- [Goal]: Carry forward the forum thread below, in which members congratulate two newly appointed moderators, starting from its final line.

# Please congratulate our new Moderators!



## Zazula (Apr 27, 2006)

JohnthePilot and carsey are the forum's new Moderators. My deepest heartfelt congratulations, gentlemen, on your promotion - and I wish you effectually dig deep inside yourselves for stamina, as you'll need all you can get, now that all the non-live-help material of TSF is getting restructured. Well done and keep on! :smile:


----------



## dai (Jul 2, 2004)

congratulations to you both


----------



## JohnthePilot (Mar 30, 2006)

This has come as a bit of of shock. I was just clearing up before going to bed - yes Iain I do sleep now and again :grin: - and came across this. Many thanks for your confidence Sakis. We won't let you down. This is going to take a while to sink in so I'm going to sleep on it. 
Regards,
John.


----------



## Doby (Jan 17, 2006)

Congradulations JohnthePilot and carsey, well deserved promotion


----------



## JohnthePilot (Mar 30, 2006)

Thanks Dai and Doby. 
On reflection I've decided that red clashes with my coat of arms so I've reverted to my original avatar. :grin:


----------



## tetonbob (Jan 10, 2005)

Congratulations to you both.

Well done.


----------



## jen56 (Dec 26, 2006)

CONGRATULATIONS


To you both: You are very deserving of this new promotion...
Keep up the Brilliant Work you both do.


----------



## Deleted090308 (Jan 25, 2007)

Congratulations John and Chris on your new, well deserved red coats. :4-clap: :4-cheers:


----------



## Go The Power (Mar 5, 2007)

Congratulations John and Chris, Keep up the great work!
:4-clap::4-clap::4-clap:


----------



## kodi (Jun 30, 2004)

Congratulations to both of you!!!!!


----------



## speedster123 (Oct 18, 2006)

:luxhello: :woot: :yltype: uttahere uttahere


----------



## nickster_uk (Feb 7, 2005)

Congrats guys. Great work :smile:


----------



## chauffeur2 (Feb 7, 2006)

*CONGRATULATIONS!!!*ray: ray: :4-clap: :4-clap:

*WELL DONE to the both of you!!*:sayyes:

(see I can even know what's happening even when I'm not home. :laugh:
(I only hope that this turns out alright, as this screen of my brother's is very weird.:grin
Sincerest Regards,


----------



## Glaswegian (Sep 16, 2005)

(Stored dataset records)
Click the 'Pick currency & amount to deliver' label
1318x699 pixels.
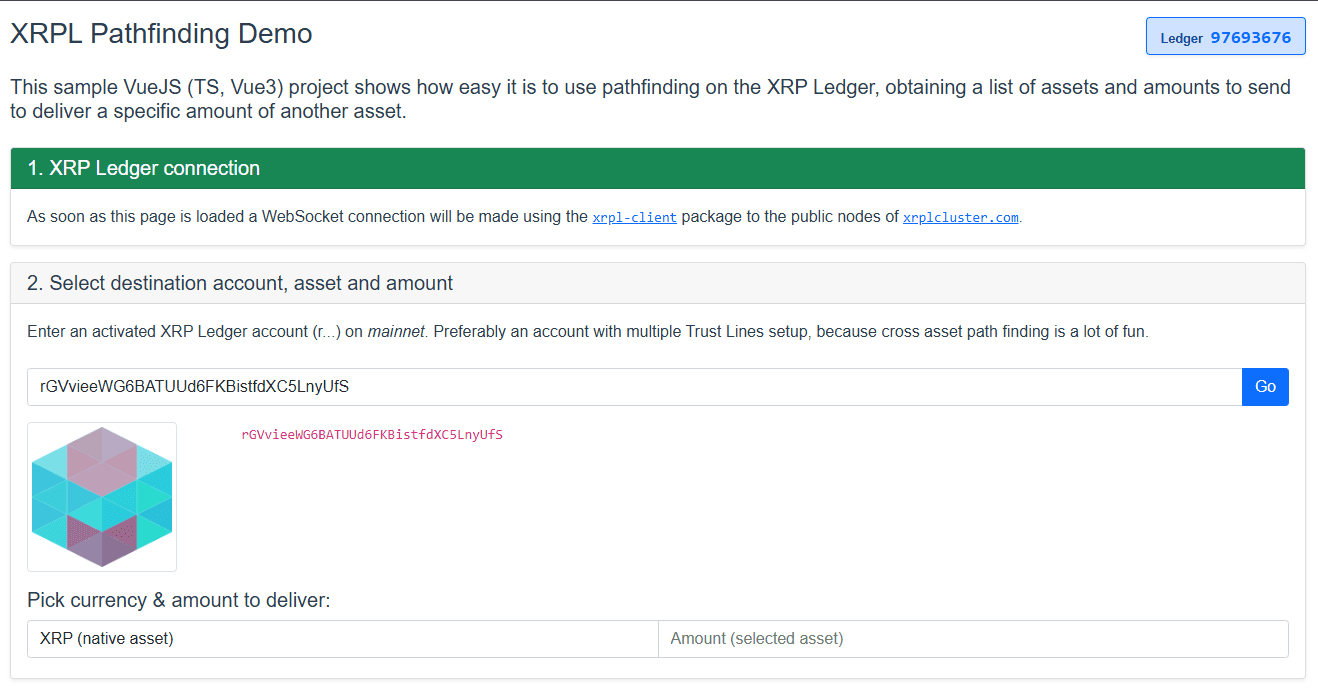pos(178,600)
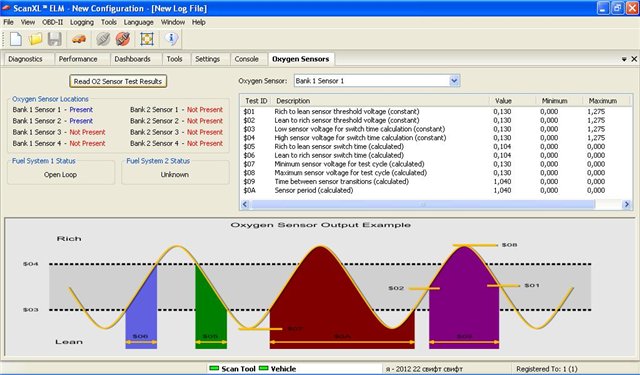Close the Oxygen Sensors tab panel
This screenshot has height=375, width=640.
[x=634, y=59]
...
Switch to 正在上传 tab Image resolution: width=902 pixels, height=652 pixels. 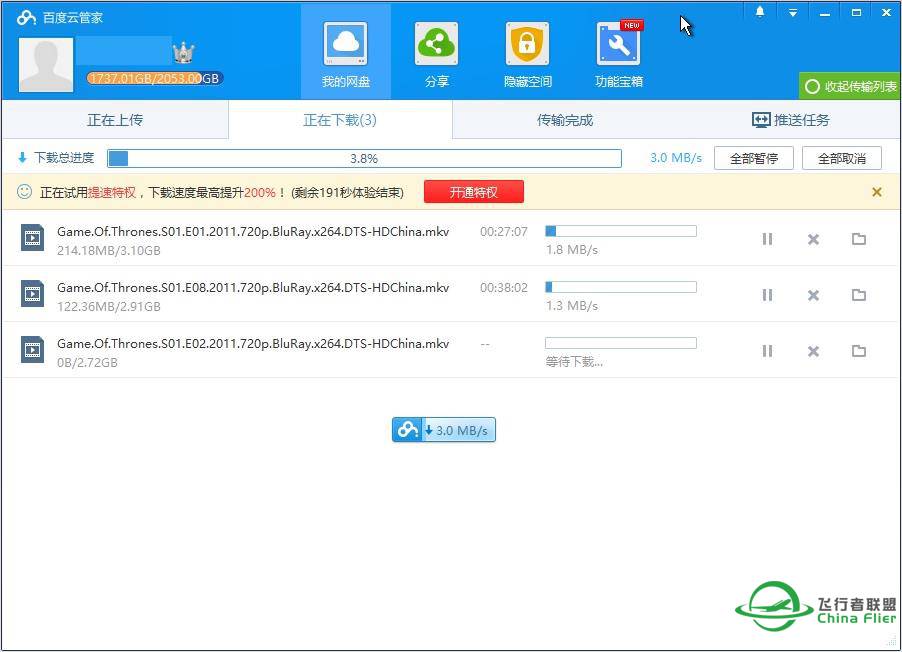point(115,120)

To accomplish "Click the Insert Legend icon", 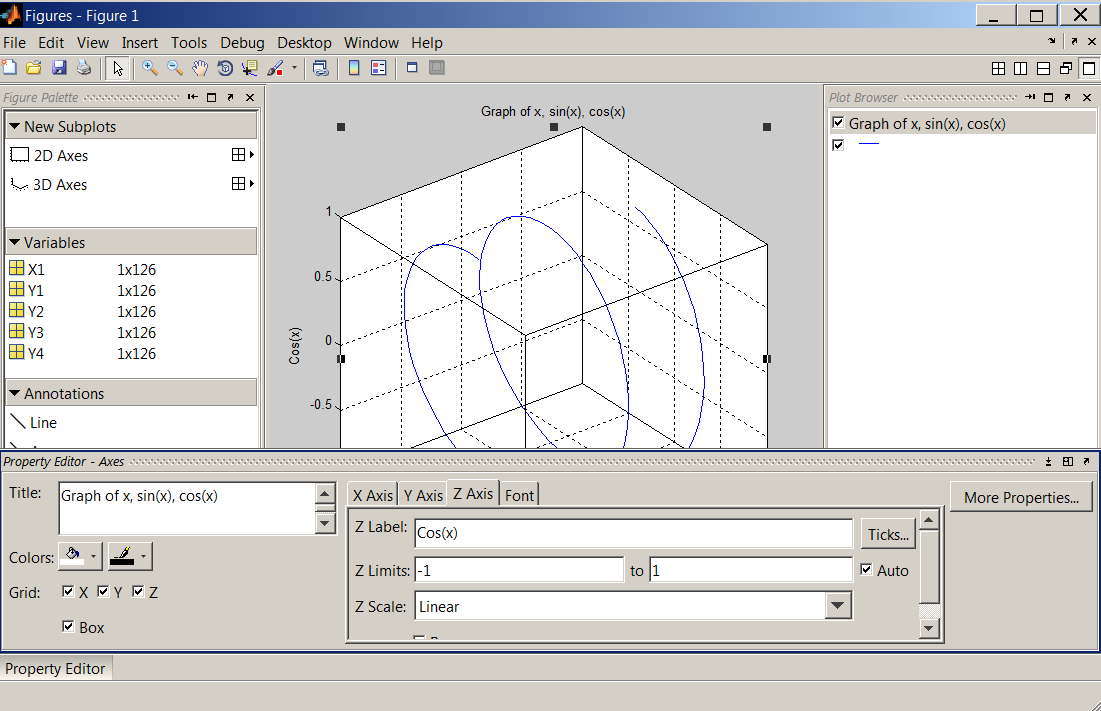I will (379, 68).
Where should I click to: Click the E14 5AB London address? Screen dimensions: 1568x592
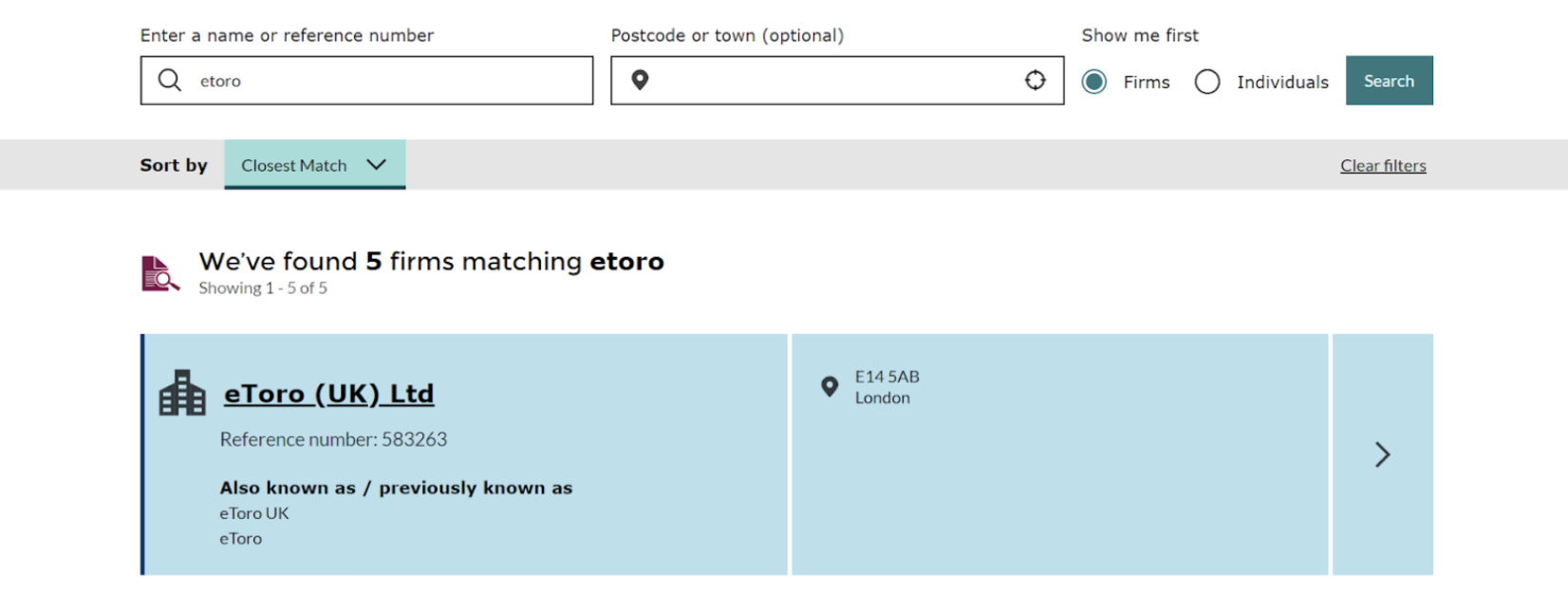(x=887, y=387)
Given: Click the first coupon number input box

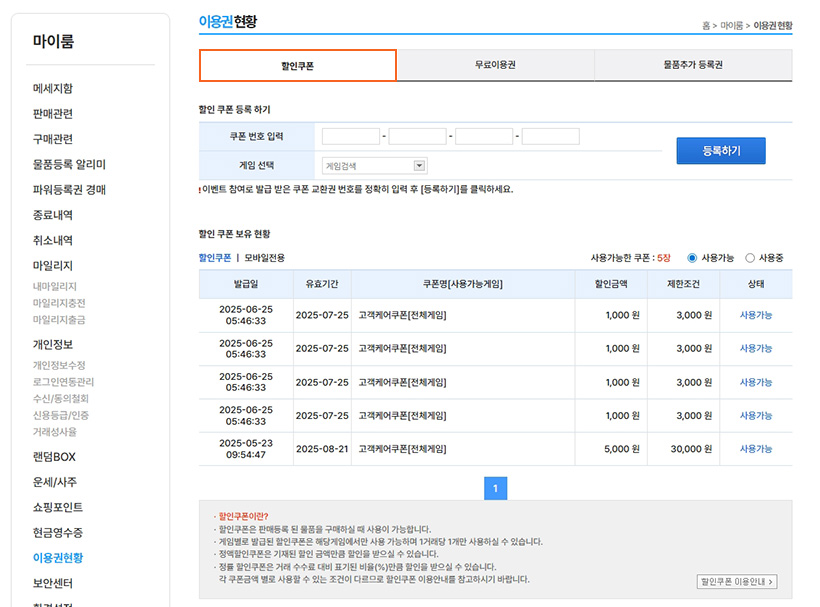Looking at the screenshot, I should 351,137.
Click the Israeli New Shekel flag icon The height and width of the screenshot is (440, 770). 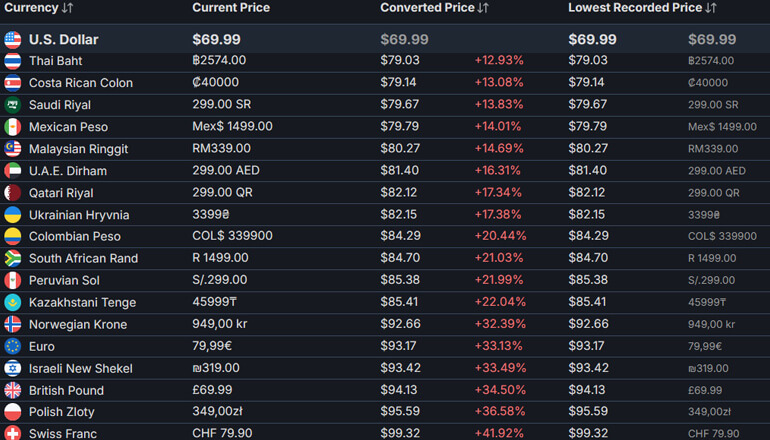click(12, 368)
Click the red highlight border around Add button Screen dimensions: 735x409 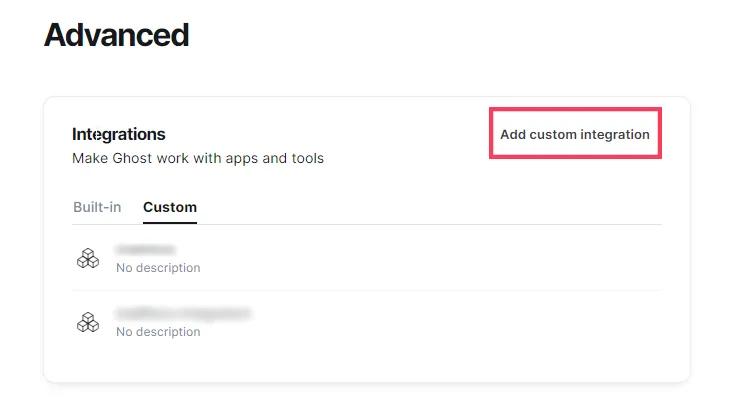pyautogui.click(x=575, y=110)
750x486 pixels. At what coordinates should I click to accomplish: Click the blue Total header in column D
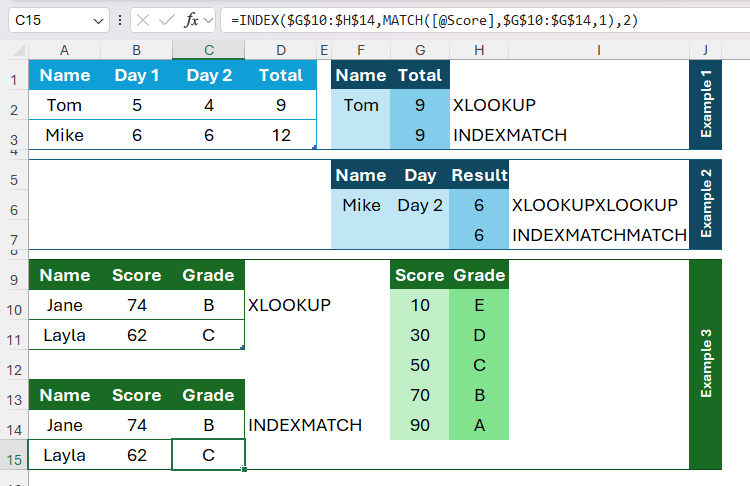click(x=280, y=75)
---
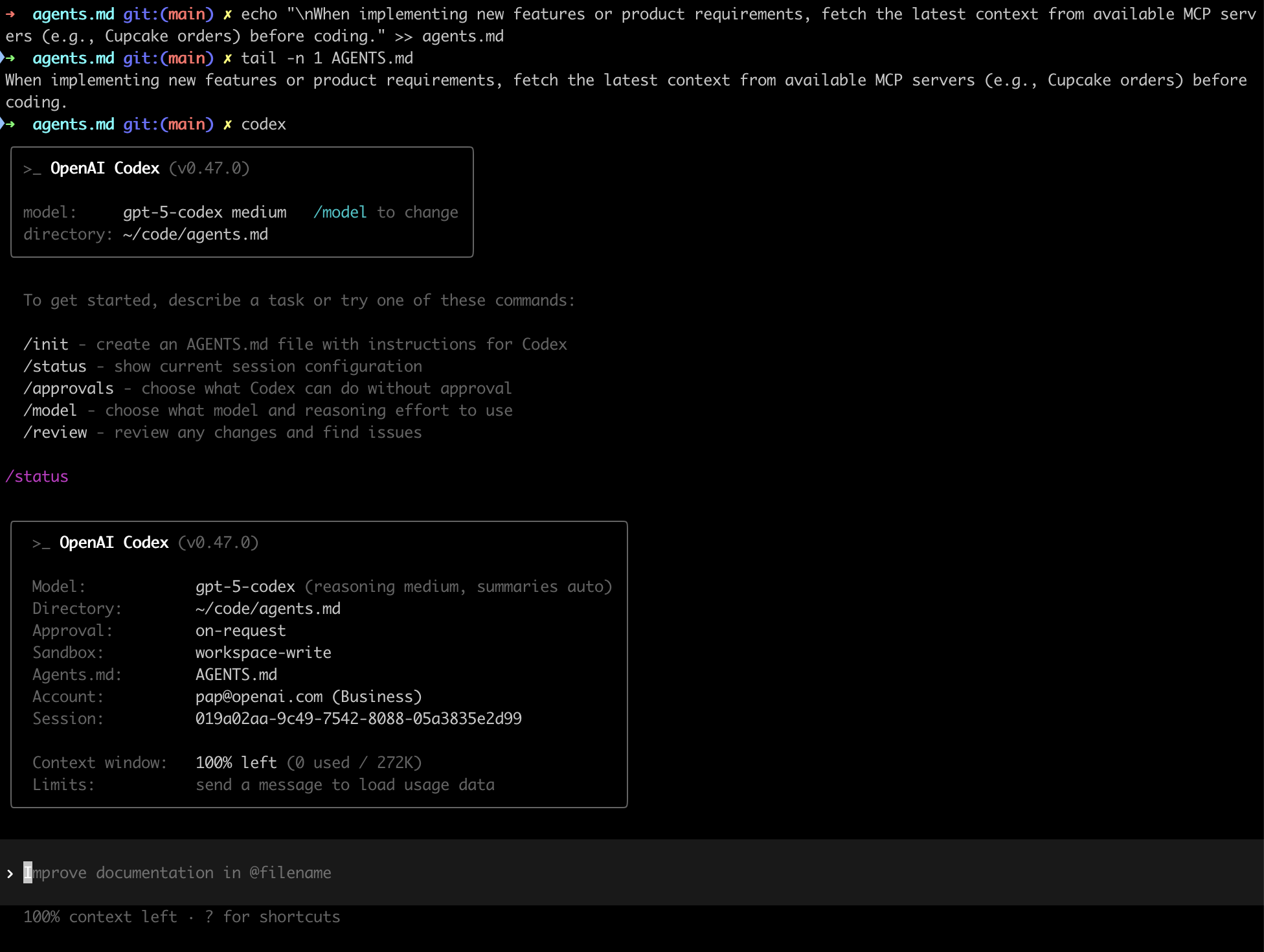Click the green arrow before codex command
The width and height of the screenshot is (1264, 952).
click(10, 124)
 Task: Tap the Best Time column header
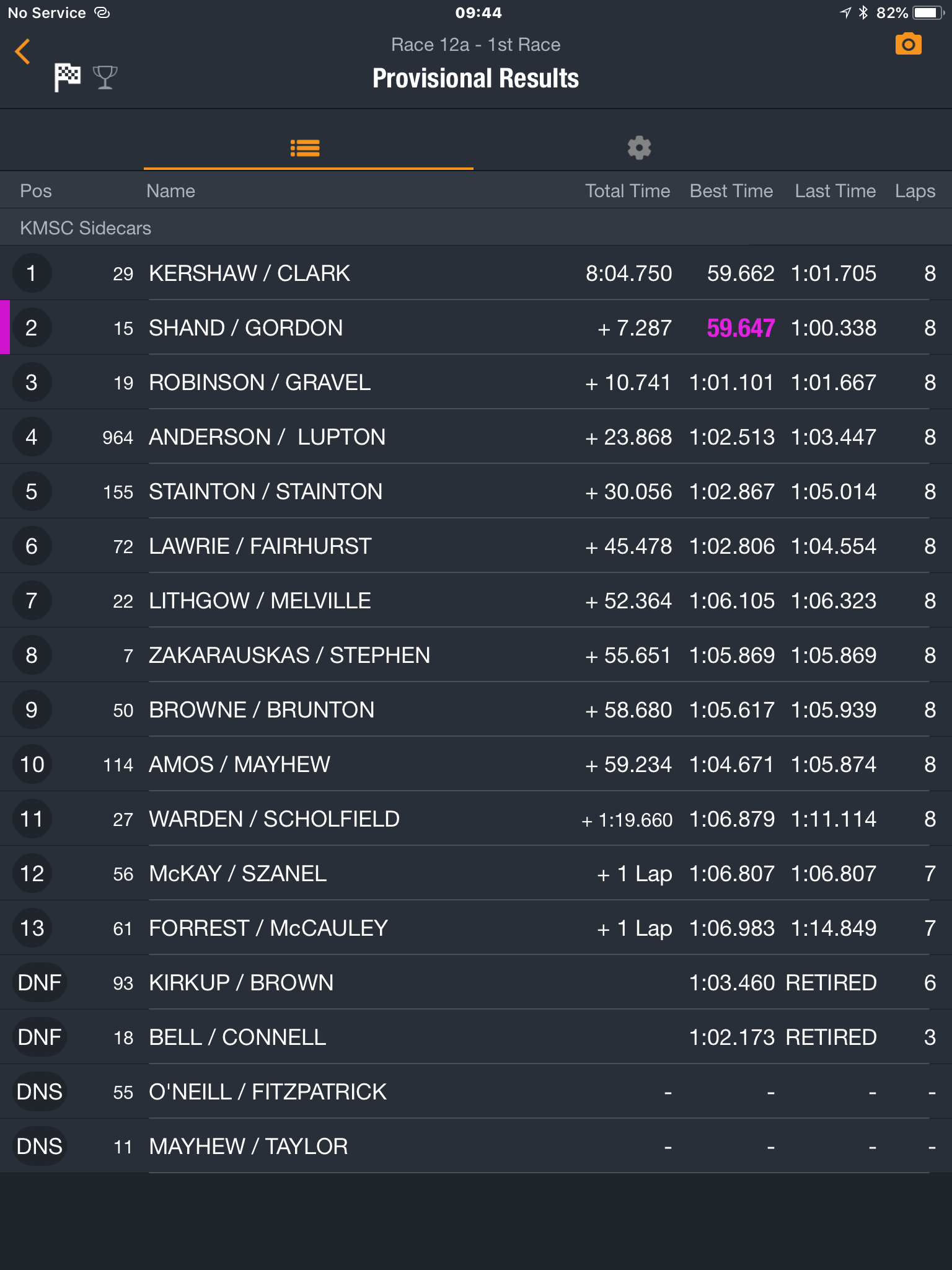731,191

- [Result of this exercise]:
Congrats to you both and well done!!

You beat me to it John - I was going to mention that the red clashed with your avatar...:grin:


----------



## carsey (Aug 19, 2006)

Thanks guys. 

This came as a total shock to me aswell. It happened just as I went to bed.

Thanks again guys


----------



## K-B (Oct 24, 2005)

*peaks jealously at John & Chris*
:laugh: Congrats to you both!


----------



## K-B (Oct 24, 2005)

Oops! meant to write Peeks


----------



## hwm54112 (Oct 10, 2005)

John,

You've come along way baby. I remember working on one of your first threads. I had a feeling even then. 

Congrats to both of you


----------



## Joefireline (Apr 2, 2006)

Congratulations to the both of you! Really well deserved! Keep up the great work!


----------



## TheMatt (May 9, 2006)

Awesome job guys! :4-clap: Be careful with the new toys though! :wink:


----------



## DumberDrummer (Oct 27, 2003)

Congratulations guys!


----------



## carsey (Aug 19, 2006)

Cheers everyone ray:


----------



## JohnthePilot (Mar 30, 2006)

TheMatt said:


> Awesome job guys! :4-clap:



Many thanks.



> Be careful with the new toys though! :wink:


We will, don't worry. We did think of what we could do with some of Glas' posts but didn't think it would go down well. :laugh:



K-B said:


> Oops! meant to write Peeks


Thanks K-B. Was tempted to use my new powers to correct your earlier typo but thought better of it. :grin:


----------



## JohnthePilot (Mar 30, 2006)

Thanks to everyone for your congratulations. It really is a pleasure working with you all. 
It still hasn't really sunk in yet, but I can assure you that we won't be rushing round moving threads hither and thither. Well, not just for a while yet, although we did have some plans for Dr.Glas. :grin: 

Thanks again.
Regards,
John.


----------



## carsey (Aug 19, 2006)

hmmmm....isnt that multiple posting john?? You could easily use your new edit button :grin:


----------



## JohnthePilot (Mar 30, 2006)

carsey said:


> hmmmm....isnt that multiple posting john?? You could easily use your new edit button :grin:



Haven't got used to it yet. :grin:


----------



## K-B (Oct 24, 2005)

<TWIBAT>, now John has the capability to twist me pro-Linux posts
:laugh:


----------



## K-B (Oct 24, 2005)

*my
why no edit button in comments forum?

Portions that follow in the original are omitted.